Ch4_AcerCCC read counts
I’m writing up a summary for the Ch4 samples now, and I want to generate a summary table with the average and standard deviation of raw reads, trimmed reads, and percent alignment rates.
library(tidyverse)
sample_metadata <- read_csv("../input_files/sample_metadata.csv")
sample_metadata %>%
select(Location, Genotype, `Tube No.`, `M Seqs (Raw Reads)`, `M Seqs (post-polyA trimming)`, `% Aligned`, `M Aligned`) %>%
mutate(percent_alignment = as.numeric(gsub("%","",`% Aligned`))) %>%
group_by(Location) %>%
drop_na() %>%
summarise(count = n(),
total_raw_reads = sum(`M Seqs (Raw Reads)`),
total_trimmed_reads = sum(`M Seqs (post-polyA trimming)`),
average_rawreads_persample = mean(`M Seqs (Raw Reads)`), stdev_rawreads_persample = sd(`M Seqs (Raw Reads)`),
average_trimmedreads_persample = mean(`M Seqs (post-polyA trimming)`),
stdev_trimmedreads_persample = sd(`M Seqs (post-polyA trimming)`),
average_alignment_rate = mean(percent_alignment),
stdev_alignmentrate = sd(percent_alignment))

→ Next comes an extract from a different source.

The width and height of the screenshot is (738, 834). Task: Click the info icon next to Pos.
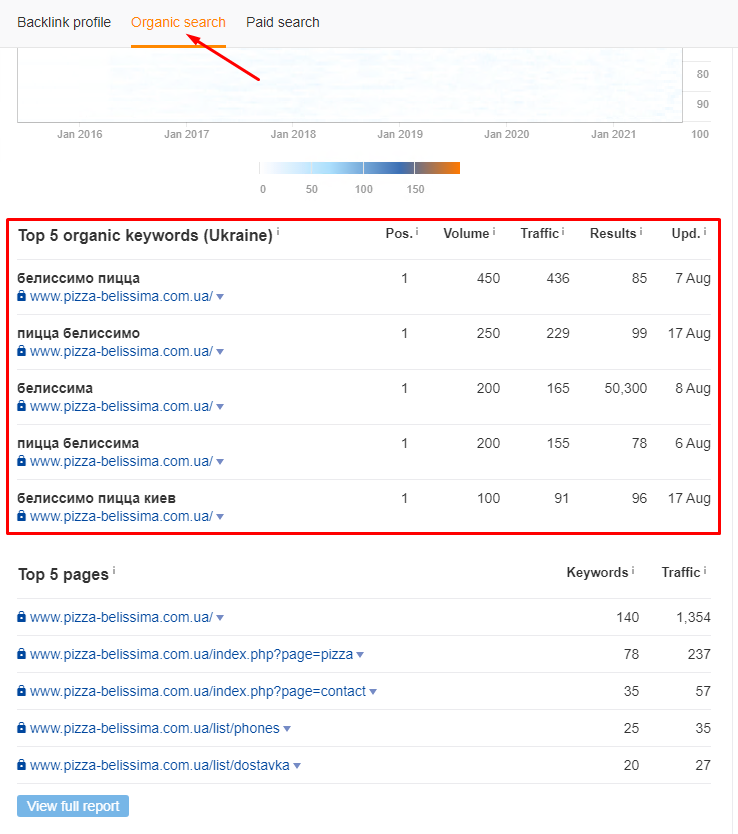pyautogui.click(x=416, y=232)
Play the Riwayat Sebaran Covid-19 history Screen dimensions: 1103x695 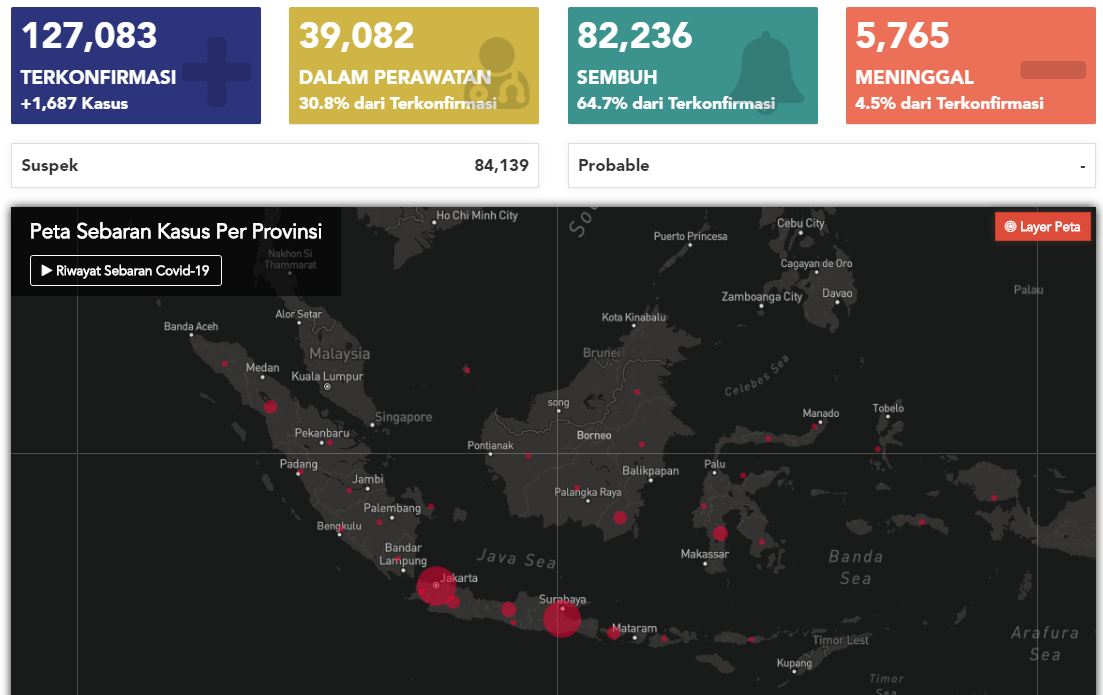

Of 17 samples were sequenced, three were removed from downstream analyses due to poor quality and low alignment rates. Of the CCC samples (N=9), there were 164.4 million raw reads and 140.8 million reads after trimming. The average (± standard deviation) raw reads per sample was 18.27 (± 5.34) million reads. The average (± standard deviation) trimmed reads per sample was 15.64 (± 5.55) million reads. Average (± standard deviation) alignment rate was 40.79% (± 22.2%). Of the nursery samples (N=7), there were 126.4 million raw reads and 112.1 million reads after trimming. The average (± standard deviation) raw reads per sample was 18.06 (± 6.29) million reads. The average (± standard deviation) trimmed reads per sample was 16.01 (± 7.08) million reads. Average (± standard deviation) alignment rate was 47.59% (± 20.34%).